AIM OF THE EXERCISE — Return every entry exactly as written.

___ EXTRACTED ENTRIES ___

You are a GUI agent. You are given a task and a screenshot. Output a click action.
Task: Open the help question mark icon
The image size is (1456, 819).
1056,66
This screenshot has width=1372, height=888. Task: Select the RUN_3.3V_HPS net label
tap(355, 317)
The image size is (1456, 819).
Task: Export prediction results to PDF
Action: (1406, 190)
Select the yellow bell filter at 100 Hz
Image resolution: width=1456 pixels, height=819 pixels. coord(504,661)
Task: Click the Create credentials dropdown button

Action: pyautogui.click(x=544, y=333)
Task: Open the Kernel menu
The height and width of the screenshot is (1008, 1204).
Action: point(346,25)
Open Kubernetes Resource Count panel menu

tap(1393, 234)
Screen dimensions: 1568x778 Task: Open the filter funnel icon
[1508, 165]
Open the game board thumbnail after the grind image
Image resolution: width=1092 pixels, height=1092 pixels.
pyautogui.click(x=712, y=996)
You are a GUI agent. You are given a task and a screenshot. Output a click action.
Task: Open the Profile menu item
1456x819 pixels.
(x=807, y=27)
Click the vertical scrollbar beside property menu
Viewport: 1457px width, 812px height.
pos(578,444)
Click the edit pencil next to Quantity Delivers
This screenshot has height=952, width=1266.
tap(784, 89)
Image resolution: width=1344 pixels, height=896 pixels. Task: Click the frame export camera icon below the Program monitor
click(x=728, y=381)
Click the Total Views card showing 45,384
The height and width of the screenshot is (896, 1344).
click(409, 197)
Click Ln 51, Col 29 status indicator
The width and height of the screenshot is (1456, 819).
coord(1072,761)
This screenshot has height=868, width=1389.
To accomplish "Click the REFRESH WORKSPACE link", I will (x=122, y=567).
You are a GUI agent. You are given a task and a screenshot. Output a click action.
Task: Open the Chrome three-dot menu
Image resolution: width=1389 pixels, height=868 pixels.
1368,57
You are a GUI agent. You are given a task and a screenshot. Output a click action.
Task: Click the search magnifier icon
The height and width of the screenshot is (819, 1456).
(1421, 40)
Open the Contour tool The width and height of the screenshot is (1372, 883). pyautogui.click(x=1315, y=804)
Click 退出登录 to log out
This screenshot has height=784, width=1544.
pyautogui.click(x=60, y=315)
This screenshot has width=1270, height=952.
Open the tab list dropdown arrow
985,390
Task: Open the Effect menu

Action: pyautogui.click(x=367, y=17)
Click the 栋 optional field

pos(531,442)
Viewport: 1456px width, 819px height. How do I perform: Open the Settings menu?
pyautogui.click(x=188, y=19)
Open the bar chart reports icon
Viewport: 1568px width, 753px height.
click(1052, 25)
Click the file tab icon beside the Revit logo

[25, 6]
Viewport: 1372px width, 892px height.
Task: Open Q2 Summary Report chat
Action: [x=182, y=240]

___

ANSWER AREA —
You are a GUI agent. You are given a task and a screenshot. Output a click action.
Task: Open the help question mark icon
The image size is (1456, 819).
1056,66
This screenshot has width=1372, height=888. Task: Select the RUN_3.3V_HPS net label
tap(355, 317)
The image size is (1456, 819).
Task: Export prediction results to PDF
Action: (1406, 190)
Select the yellow bell filter at 100 Hz
Image resolution: width=1456 pixels, height=819 pixels. coord(504,661)
Task: Click the Create credentials dropdown button

Action: pyautogui.click(x=544, y=333)
Task: Open the Kernel menu
The height and width of the screenshot is (1008, 1204).
Action: point(346,25)
Open Kubernetes Resource Count panel menu

tap(1393, 234)
Screen dimensions: 1568x778 Task: Open the filter funnel icon
[1508, 165]
Open the game board thumbnail after the grind image
Image resolution: width=1092 pixels, height=1092 pixels.
pyautogui.click(x=712, y=996)
You are a GUI agent. You are given a task and a screenshot. Output a click action.
Task: Open the Profile menu item
1456x819 pixels.
(x=807, y=27)
Click the vertical scrollbar beside property menu
Viewport: 1457px width, 812px height.
pos(578,444)
Click the edit pencil next to Quantity Delivers
This screenshot has height=952, width=1266.
tap(784, 89)
Image resolution: width=1344 pixels, height=896 pixels. Task: Click the frame export camera icon below the Program monitor
click(x=728, y=381)
Click the Total Views card showing 45,384
The height and width of the screenshot is (896, 1344).
click(409, 197)
Click Ln 51, Col 29 status indicator
The width and height of the screenshot is (1456, 819).
coord(1072,761)
This screenshot has height=868, width=1389.
To accomplish "Click the REFRESH WORKSPACE link", I will (x=122, y=567).
You are a GUI agent. You are given a task and a screenshot. Output a click action.
Task: Open the Chrome three-dot menu
Image resolution: width=1389 pixels, height=868 pixels.
1368,57
You are a GUI agent. You are given a task and a screenshot. Output a click action.
Task: Click the search magnifier icon
The height and width of the screenshot is (819, 1456).
(1421, 40)
Open the Contour tool The width and height of the screenshot is (1372, 883). pyautogui.click(x=1315, y=804)
Click 退出登录 to log out
This screenshot has height=784, width=1544.
pyautogui.click(x=60, y=315)
This screenshot has width=1270, height=952.
Open the tab list dropdown arrow
985,390
Task: Open the Effect menu

Action: pyautogui.click(x=367, y=17)
Click the 栋 optional field

pos(531,442)
Viewport: 1456px width, 819px height. How do I perform: Open the Settings menu?
pyautogui.click(x=188, y=19)
Open the bar chart reports icon
Viewport: 1568px width, 753px height.
click(1052, 25)
Click the file tab icon beside the Revit logo

[25, 6]
Viewport: 1372px width, 892px height.
Task: Open Q2 Summary Report chat
Action: [x=182, y=240]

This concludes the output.